(Available data Opens)
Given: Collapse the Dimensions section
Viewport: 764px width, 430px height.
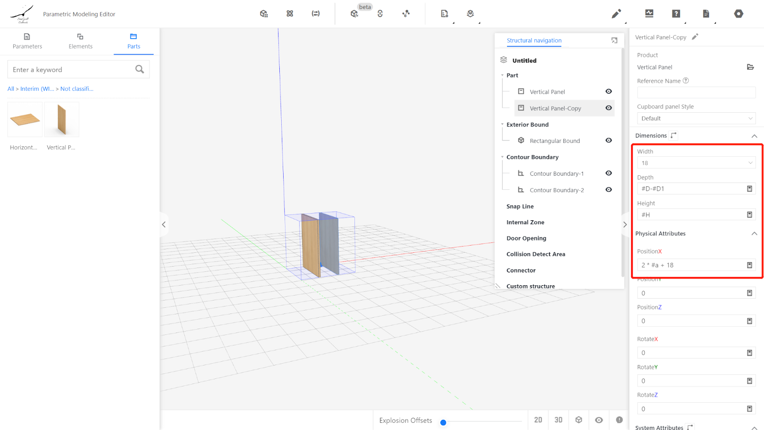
(Available data Closes)
(Available data Opens)
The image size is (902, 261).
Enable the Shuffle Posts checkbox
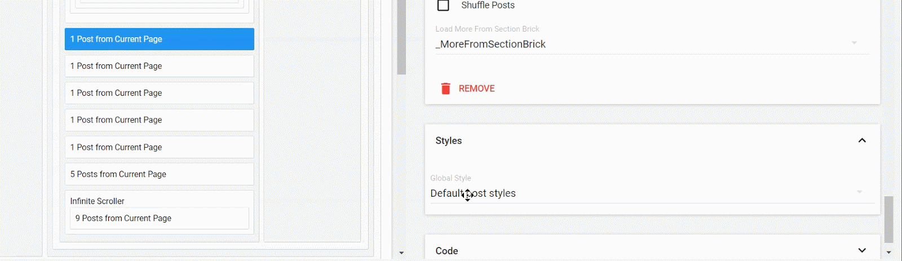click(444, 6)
(Available data Closes)
(Available data Opens)
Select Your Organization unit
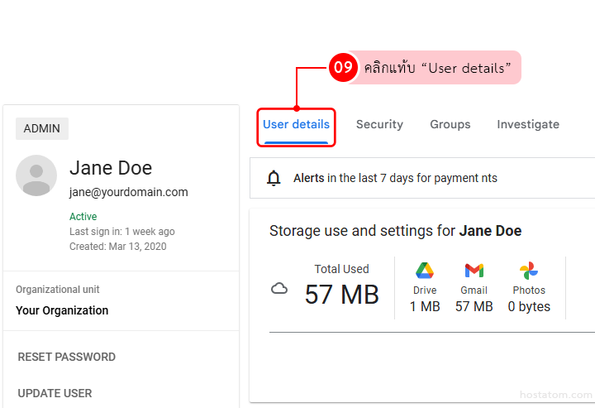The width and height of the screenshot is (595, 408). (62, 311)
(Available data Closes)
■ Task
The lines above from the one with "Given: Collapse the Dimensions section" through the one with "Viewport: 764px width, 430px height." are to be duplicated exactly, ends included, with nothing added.

■ Answer
Given: Collapse the Dimensions section
Viewport: 764px width, 430px height.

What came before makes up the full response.